Shri Jagat Singh Bisht
(Master Teacher: Happiness & Well-Being, Laughter Yoga Master Trainer, Author, Blogger, Educator, and Speaker.)
Authored six books on happiness: Cultivating Happiness, Nirvana – The Highest Happiness, Meditate Like the Buddha, Mission Happiness, A Flourishing Life, and The Little Book of Happiness. He served in a bank for thirty-five years and has been propagating happiness and well-being among people for the past twenty years. He is on a mission – Mission Happiness!
☆ # 04: Effortless practices for Happiness and Stress Management ☆
KEEP EVOLVING, KEEP LEARNING
A musician must make music, an artist must paint, a poet must write, if he is to be ultimately happy. What a man can be, he must be. This need we may call self-actualization.
-Abraham Maslow
The happiest persons on this planet are engaged deeply in creative pursuits. They are constantly in a state of flow. They keep on creating, exploring, and evolving.
Happiness lies in activity. It is like a flowing river, not a stagnant pool. Keep moving. Keep exploring. Learning is fun. Be a lifelong learner. Grow. Evolve. One who learns continuously, one who evolves continuously, one who is never stagnant, always remains cheerful, happy, and forward looking. There is no anxiety, depression, or stress.
Action may not always bring happiness but there is no happiness without action. Happiness is not something ready-made. It comes from your own actions. You must do the work to achieve it.
The happiest persons on this planet are engaged deeply in creative pursuits. They are constantly in a state of flow. Time stands still for them. They never face boredom. One level of creativity leads to the next level. They keep on creating, exploring, and evolving. They exist at a different plane altogether.

* * * * *

SET PROBLEM 1
According to the happiness article, for how many years did Shri Jagat Singh Bisht serve in a bank?
SET PROBLEM 2
In the happiness article, rewrite the part that opens with the words "Happiness lies in" and closes with "different plane altogether.", changing "flowing river" to "running stream".
SET PROBLEM 3
Check each statement against the happiness article. Answer yes or no, and quote the words that decide it.
(a) Shri Jagat Singh Bisht has authored six books on happiness.
(b) Happiness is described as something ready-made.
(c) The happiest persons are said to face boredom often.

DATA EXTRACT
* * * * *

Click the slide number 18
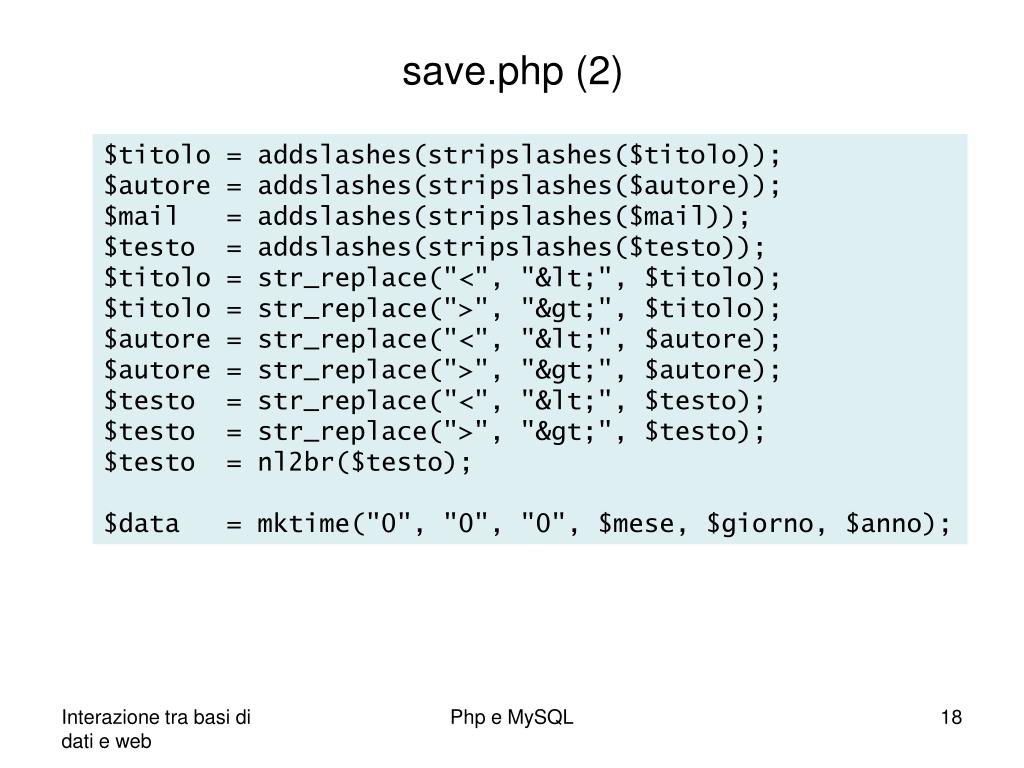Viewport: 1024px width, 768px height. tap(951, 718)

* * * * *

OUTPUT 1
Thirty-five years.

OUTPUT 2
Happiness lies in activity. It is like a running stream, not a stagnant pool. Keep moving. Keep exploring. Learning is fun. Be a lifelong learner. Grow. Evolve. One who learns continuously, one who evolves continuously, one who is never stagnant, always remains cheerful, happy, and forward looking. There is no anxiety, depression, or stress.
Action may not always bring happiness but there is no happiness without action. Happiness is not something ready-made. It comes from your own actions. You must do the work to achieve it.
The happiest persons on this planet are engaged deeply in creative pursuits. They are constantly in a state of flow. Time stands still for them. They never face boredom. One level of creativity leads to the next level. They keep on creating, exploring, and evolving. They exist at a different plane altogether.

OUTPUT 3
(a) Yes: "Authored six books on happiness"
(b) No: "Happiness is not something ready-made."
(c) No: "They never face boredom."